Item 4: Monitoring Public Trust

Senior Policy Advisor (Data Policy Team) presented, updating the group on our early thinking about how we can improve opt-outs short and long term, briefly:

• In the short term, making them simpler and clearer - digitising, improving information available and public engagement – and
• In the longer term, reviewing the process to address systemic problems, considering options such as separating planning and research, and making it easier to opt back in for Type 1s.

It was noted that engagement is key to this work - with NDAG, other stakeholders and the public - particularly when it comes to the longer-term future of opt-outs.

Discussion focussed on established existing complexities – including local opt-outs, whether there were trade offs or a separation between simplifying and clarifying and if this was a helpful way to look at the issue. Some members felt that simplification might not be the most useful framing for our approach and suggested a more open framing could be more suitable. Members discussed the importance of ensuring an authentic opt-out – one that is based on a properly informed decision and does what people expect it to do – and the need to ensure opt-outs remain fit for purpose and work with future technical and operational reality.

The need for an ‘authentic’ opt-out was linked to the issue of lack of public understanding of the opt-out, in particular the numerous exemptions which apply. Improving our understanding of public expectations will be a key objective of public engagement around the opt-out and will also tie in with wider comms and engagement work ongoing and planned (including the planned ambient PR campaign, which looks to build confidence in how the NHS uses data).

Action 6.01: Senior Policy Advisor (Data Policy Team) to arrange discussion with Matt H on CAG approvals and local opt-outs.

Action 6.02: Communications Manager (NHS Transformation Directorate) to clarify access plans for PR campaign resources, especially the use of a logo.

Action 6.03: Members to share any further thoughts or comments on our initial thinking around how to progress work on opt-outs to Senior Policy Advisor (Data Policy Team).

Item 5: Commitment and Delivery Update

Senior Policy Advisor (Data Strategy Team) provided an update on the current implementation of Data Saves Lives strategy commitments – focussing on three keys areas: the overall picture and progress made, upcoming commitments, and most at-risk (red-rated) commitments.

As of the end of March this year, 50% of commitments had been completed.

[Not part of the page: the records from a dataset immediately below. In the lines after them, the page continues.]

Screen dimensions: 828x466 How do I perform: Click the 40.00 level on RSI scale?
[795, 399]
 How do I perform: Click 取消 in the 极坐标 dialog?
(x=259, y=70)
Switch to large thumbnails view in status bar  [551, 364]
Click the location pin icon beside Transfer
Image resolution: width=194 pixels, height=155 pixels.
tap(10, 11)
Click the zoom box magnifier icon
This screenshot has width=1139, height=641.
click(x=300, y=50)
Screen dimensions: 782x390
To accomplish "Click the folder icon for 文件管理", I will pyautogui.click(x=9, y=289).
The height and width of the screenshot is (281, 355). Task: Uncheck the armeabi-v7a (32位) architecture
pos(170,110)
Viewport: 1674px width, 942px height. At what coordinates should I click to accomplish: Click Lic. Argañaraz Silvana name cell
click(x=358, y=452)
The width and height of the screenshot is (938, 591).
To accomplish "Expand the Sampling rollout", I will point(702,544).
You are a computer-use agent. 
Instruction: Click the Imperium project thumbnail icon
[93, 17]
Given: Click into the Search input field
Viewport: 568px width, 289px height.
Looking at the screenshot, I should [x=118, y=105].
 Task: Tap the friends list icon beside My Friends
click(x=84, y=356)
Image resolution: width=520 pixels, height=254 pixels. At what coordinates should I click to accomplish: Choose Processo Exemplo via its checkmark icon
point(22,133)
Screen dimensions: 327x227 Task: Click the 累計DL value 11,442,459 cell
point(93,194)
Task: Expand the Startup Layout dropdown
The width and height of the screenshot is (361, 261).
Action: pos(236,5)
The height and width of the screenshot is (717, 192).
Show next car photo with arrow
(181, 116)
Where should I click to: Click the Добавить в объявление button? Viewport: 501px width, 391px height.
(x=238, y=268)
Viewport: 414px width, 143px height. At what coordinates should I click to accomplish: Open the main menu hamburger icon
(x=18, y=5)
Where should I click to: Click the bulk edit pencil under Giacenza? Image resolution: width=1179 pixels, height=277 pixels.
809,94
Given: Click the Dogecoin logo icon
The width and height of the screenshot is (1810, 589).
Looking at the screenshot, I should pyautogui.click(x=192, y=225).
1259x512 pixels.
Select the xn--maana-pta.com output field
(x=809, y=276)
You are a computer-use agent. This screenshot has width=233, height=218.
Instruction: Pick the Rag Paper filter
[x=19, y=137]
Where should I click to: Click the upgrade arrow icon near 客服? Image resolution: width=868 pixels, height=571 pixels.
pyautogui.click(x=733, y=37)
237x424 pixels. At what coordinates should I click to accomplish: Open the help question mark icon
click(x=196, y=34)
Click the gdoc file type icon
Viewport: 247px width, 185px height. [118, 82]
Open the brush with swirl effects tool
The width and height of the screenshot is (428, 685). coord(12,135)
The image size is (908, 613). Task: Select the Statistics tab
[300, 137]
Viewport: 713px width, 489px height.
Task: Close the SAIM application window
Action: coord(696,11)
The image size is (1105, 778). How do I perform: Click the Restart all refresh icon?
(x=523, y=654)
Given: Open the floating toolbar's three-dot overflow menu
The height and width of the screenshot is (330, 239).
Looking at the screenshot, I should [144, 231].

However, there had been some green commitments slipping into amber/red as coming into difficulty. Of the remaining, 13 commitments were on track (marked green) to be delivered by the dates published within the strategy, 25 commitments were subject to minor delays (marked amber) and 13 were facing significant delays and/or issues, including funding (marked red).

The Senior Policy Advisor gave an overview of the most common challenges reported for red-rated commitments: resourcing issues, budgetary issues, other clearance issues, and policy problems (e.g interrelation with other policy work).

There were no questions from the group. Members were asked to please let us know if would like discussion/focus on anything commitments or groups of commitments in particular at future meetings.

Item 6: AOB and CLOSE

LG noted that, as we are coming up to a year of NDAG meetings, this summer (July) we would like to get reflections on the meeting, how it is working and any changes we might like to make going forward – with the intention to conduct a review and test ideas in August.

The next meeting would be held on 13 June 2023, focused on adult social care.